The headframe will last a long time. It is 135 feet tall, and composed of iron beams. The original 100 foot tall wooden headframe burned (along with most of the surface developments) in 1928. Debris from the burning headframe fell down the main shaft, blocking any chance of exit for the miners still working thousands of feet below. A previous tragedy saved the men's lives: in 1922 the adjacent Argonaut Mine had burned and 47 miners died. In the aftermath, a connecting tunnel was left in place at the 4,600 foot depth between the two mines. This tunnel allowed the miners to escape unharmed.
The building in the picture at the top of this was the changing room, where miners coming off their shift could shower and change cloths before going home. It serves today as a museum and gift shop. The showers weren't really a job benefit...it allowed the mine operators to make sure no one was walking home with gold samples in their pockets! The practice, called high grading, was a constant problem for the mining companies (maybe if they paid their workers better?).
The cement monoliths above are the foundations of the main hoists for the mines. Keeping air in the mine breathable required an extensive ventilation system; carbon dioxide is a heavier gas and could often sink to the lower reaches of the mines and cause suffocation.

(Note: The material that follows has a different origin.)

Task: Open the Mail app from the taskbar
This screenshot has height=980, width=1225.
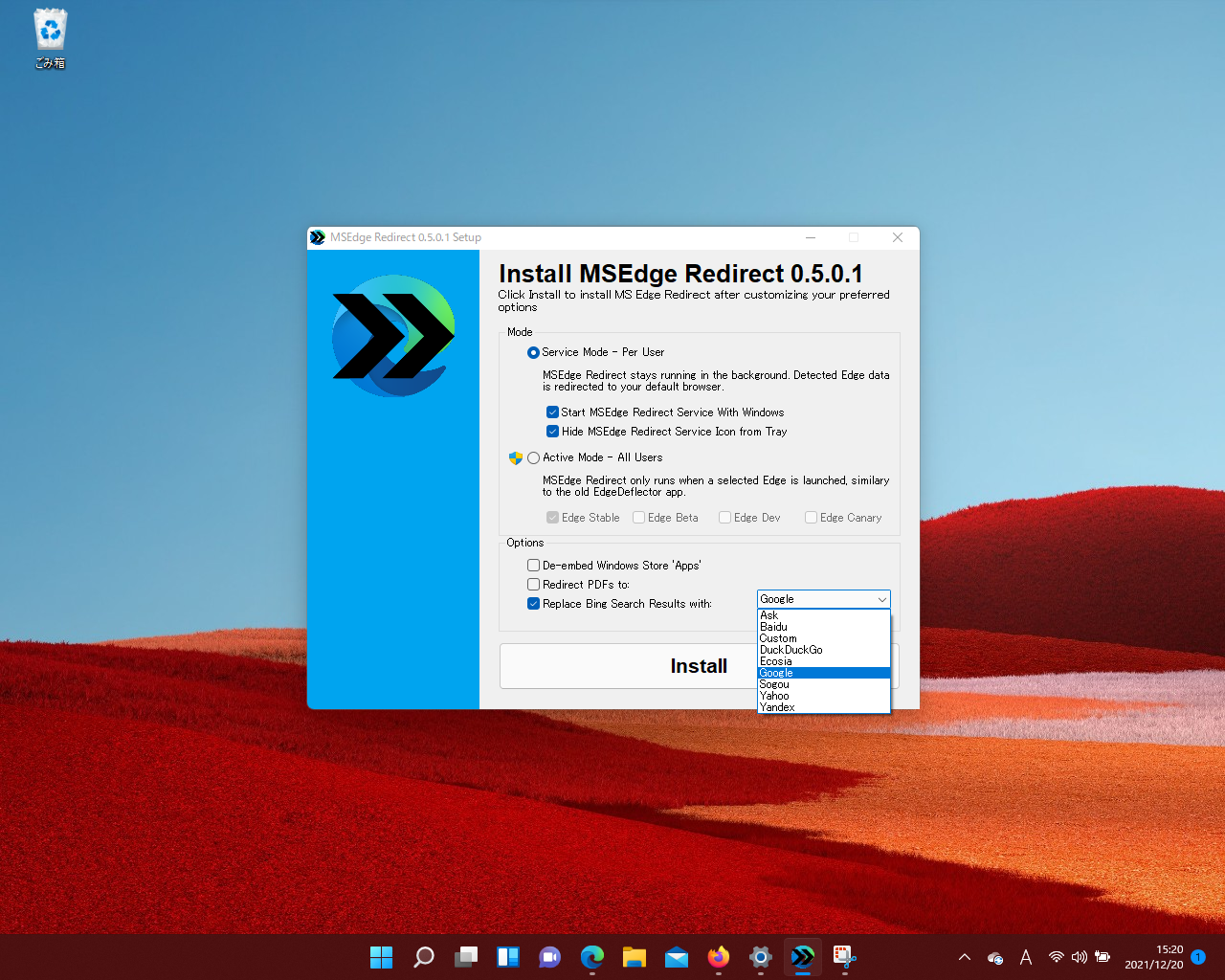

If you remember the phrase "canary in a coal mine", it reflected a truth. Miners would carry canaries, which were more sensitive to bad air than humans. If they stopped singing, miners knew they were in danger.

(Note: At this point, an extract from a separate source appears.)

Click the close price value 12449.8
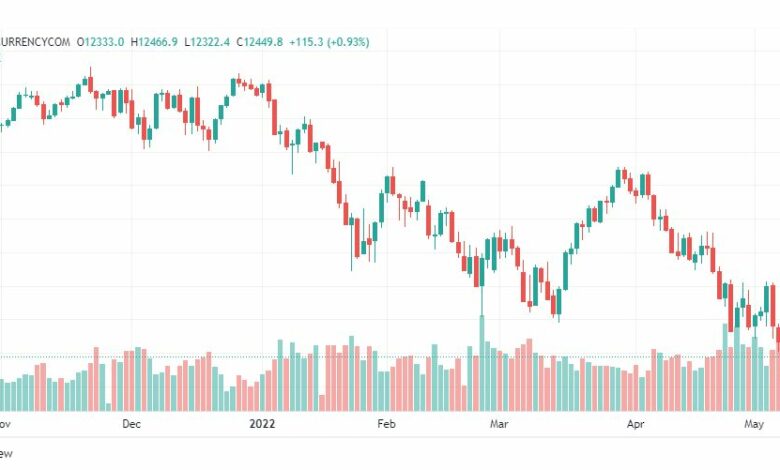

Ore was hoisted to the surface of the mine, and processed in a stamp mill on the slope below the headframe. The Kennedy Mine had one of the largest stamp mills in the entire Mother Lode, with 100 stamps. Each stamp weighed nearly half a ton, and they were in constant motion, vertical hammers rising and falling, crushing the ore into a sand-like consistency. Mercury and other "benign" chemicals were used to separate the gold from the waste material. Mercury combines with gold to form a solid alloy called amalgam.

The mine waste was a problem. It was full of sulfide minerals that converted to acids on exposure to the atmosphere, and water in the town below was being fouled. In the early 1900s, a system of buckets and giant wheels was constructed to carry tailings over a nearby ridge to a reservoir that could isolate the poisons from the domestic water supply (you can see pictures of the wheels here).
 The monstrous piece of metal in the picture below was a camshaft that was used to lift the stamps.
The mine office is the best preserved building on the mine property. It was built in 1908, and was one of the only buildings to survive the 1928 fire. It included some contradictory operations, although they make a certain amount of sense when one thinks about it. There were two big blast furnaces, one for separating the gold from the mercury, and the second for melting the gold and producing ingots for delivery to the mint in San Francisco. I have to imagine that the whole building must have been terribly hot in summertime (temps in the Mother Lode often exceed 100 degrees). The other side of the ground floor was the assay office, which tested ores at the end of every day, so the quality of ore was always known.
The second floor contained mine offices, the safe, and the pay room. Miners made around $4 a day in the 1920s, and specialists (foremen, carpenter, assayers, and blacksmiths made almost twice as much). These were fairly reasonable wages for the time.
The third floor contained four bedrooms of all things. They were there to house investors when they paid a visit to the mine. They mostly lived in San Francisco and the journey could be long and dusty.
The view from the mine office building is quite nice, overlooking the town of Jackson, and the eroded volcanic neck of Jackson Butte, seen in the picture above.

The Kennedy Mine operated unsuccessfully from 1860 to the late 1870s. New technology (especially the invention of dynamite and steam operated drills) led to a successful expansion of the mine in the 1880s, and the Kennedy operated profitably until 1942 when it is shut down by presidential decree during World War II. When it closed down it was the deepest mine in the United States at 5,912 feet. It ultimately produced about 1.5 million ounces of gold, worth about $2.4 billion at today's prices. It was one of the biggest gold producers in the Mother Lode.